## Assigned task
Can you give all the records again without altering a single character?

Dataset excerpts below:

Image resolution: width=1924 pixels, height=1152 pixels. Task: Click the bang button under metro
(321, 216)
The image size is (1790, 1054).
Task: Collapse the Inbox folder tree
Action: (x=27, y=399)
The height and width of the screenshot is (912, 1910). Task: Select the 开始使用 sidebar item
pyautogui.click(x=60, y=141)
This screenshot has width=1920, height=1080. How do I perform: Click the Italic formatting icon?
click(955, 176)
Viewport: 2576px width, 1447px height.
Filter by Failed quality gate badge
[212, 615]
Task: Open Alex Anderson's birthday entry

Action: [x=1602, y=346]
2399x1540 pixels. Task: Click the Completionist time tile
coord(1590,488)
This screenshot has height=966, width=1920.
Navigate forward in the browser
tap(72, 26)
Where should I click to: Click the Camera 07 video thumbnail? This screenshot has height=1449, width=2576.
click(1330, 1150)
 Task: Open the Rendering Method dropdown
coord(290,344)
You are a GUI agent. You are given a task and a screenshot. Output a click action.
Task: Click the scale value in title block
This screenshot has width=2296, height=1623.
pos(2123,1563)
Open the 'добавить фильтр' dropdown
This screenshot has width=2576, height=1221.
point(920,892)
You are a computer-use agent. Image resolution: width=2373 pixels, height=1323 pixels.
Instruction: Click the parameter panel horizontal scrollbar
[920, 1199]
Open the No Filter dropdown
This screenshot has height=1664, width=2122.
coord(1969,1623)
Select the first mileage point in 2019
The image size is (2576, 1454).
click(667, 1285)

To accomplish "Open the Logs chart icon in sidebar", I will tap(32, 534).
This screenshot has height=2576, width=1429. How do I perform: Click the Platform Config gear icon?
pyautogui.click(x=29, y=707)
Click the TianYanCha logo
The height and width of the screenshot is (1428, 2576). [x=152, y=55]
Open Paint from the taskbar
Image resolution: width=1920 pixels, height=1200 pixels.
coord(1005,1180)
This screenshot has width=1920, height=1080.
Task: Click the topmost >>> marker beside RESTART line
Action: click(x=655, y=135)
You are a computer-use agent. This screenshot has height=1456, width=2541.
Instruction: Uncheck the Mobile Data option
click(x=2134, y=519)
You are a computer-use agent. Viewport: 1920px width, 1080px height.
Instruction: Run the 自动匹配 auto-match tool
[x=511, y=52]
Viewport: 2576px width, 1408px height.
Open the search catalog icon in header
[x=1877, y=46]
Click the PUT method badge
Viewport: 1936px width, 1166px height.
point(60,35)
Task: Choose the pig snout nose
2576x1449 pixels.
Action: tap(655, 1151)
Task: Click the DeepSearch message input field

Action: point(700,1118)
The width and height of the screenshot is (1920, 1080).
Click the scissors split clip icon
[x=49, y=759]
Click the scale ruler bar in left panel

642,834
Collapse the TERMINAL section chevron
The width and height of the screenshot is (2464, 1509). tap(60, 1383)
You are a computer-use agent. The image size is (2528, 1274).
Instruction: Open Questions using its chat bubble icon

End of Dataset excerpts.

## Answer
Image resolution: width=1924 pixels, height=1152 pixels. Task: Click the bang button under metro
(321, 216)
The image size is (1790, 1054).
Task: Collapse the Inbox folder tree
Action: (x=27, y=399)
The height and width of the screenshot is (912, 1910). Task: Select the 开始使用 sidebar item
pyautogui.click(x=60, y=141)
This screenshot has width=1920, height=1080. How do I perform: Click the Italic formatting icon?
click(955, 176)
Viewport: 2576px width, 1447px height.
Filter by Failed quality gate badge
[212, 615]
Task: Open Alex Anderson's birthday entry

Action: [x=1602, y=346]
2399x1540 pixels. Task: Click the Completionist time tile
coord(1590,488)
This screenshot has height=966, width=1920.
Navigate forward in the browser
tap(72, 26)
Where should I click to: Click the Camera 07 video thumbnail? This screenshot has height=1449, width=2576.
click(1330, 1150)
 Task: Open the Rendering Method dropdown
coord(290,344)
You are a GUI agent. You are given a task and a screenshot. Output a click action.
Task: Click the scale value in title block
This screenshot has width=2296, height=1623.
pos(2123,1563)
Open the 'добавить фильтр' dropdown
This screenshot has width=2576, height=1221.
point(920,892)
You are a computer-use agent. Image resolution: width=2373 pixels, height=1323 pixels.
Instruction: Click the parameter panel horizontal scrollbar
[920, 1199]
Open the No Filter dropdown
This screenshot has height=1664, width=2122.
coord(1969,1623)
Select the first mileage point in 2019
The image size is (2576, 1454).
click(667, 1285)

To accomplish "Open the Logs chart icon in sidebar", I will tap(32, 534).
This screenshot has height=2576, width=1429. How do I perform: Click the Platform Config gear icon?
pyautogui.click(x=29, y=707)
Click the TianYanCha logo
The height and width of the screenshot is (1428, 2576). [x=152, y=55]
Open Paint from the taskbar
Image resolution: width=1920 pixels, height=1200 pixels.
coord(1005,1180)
This screenshot has width=1920, height=1080.
Task: Click the topmost >>> marker beside RESTART line
Action: click(x=655, y=135)
You are a computer-use agent. This screenshot has height=1456, width=2541.
Instruction: Uncheck the Mobile Data option
click(x=2134, y=519)
You are a computer-use agent. Viewport: 1920px width, 1080px height.
Instruction: Run the 自动匹配 auto-match tool
[x=511, y=52]
Viewport: 2576px width, 1408px height.
Open the search catalog icon in header
[x=1877, y=46]
Click the PUT method badge
Viewport: 1936px width, 1166px height.
point(60,35)
Task: Choose the pig snout nose
2576x1449 pixels.
Action: tap(655, 1151)
Task: Click the DeepSearch message input field

Action: point(700,1118)
The width and height of the screenshot is (1920, 1080).
Click the scissors split clip icon
[x=49, y=759]
Click the scale ruler bar in left panel

642,834
Collapse the TERMINAL section chevron
The width and height of the screenshot is (2464, 1509). tap(60, 1383)
You are a computer-use agent. The image size is (2528, 1274).
Instruction: Open Questions using its chat bubble icon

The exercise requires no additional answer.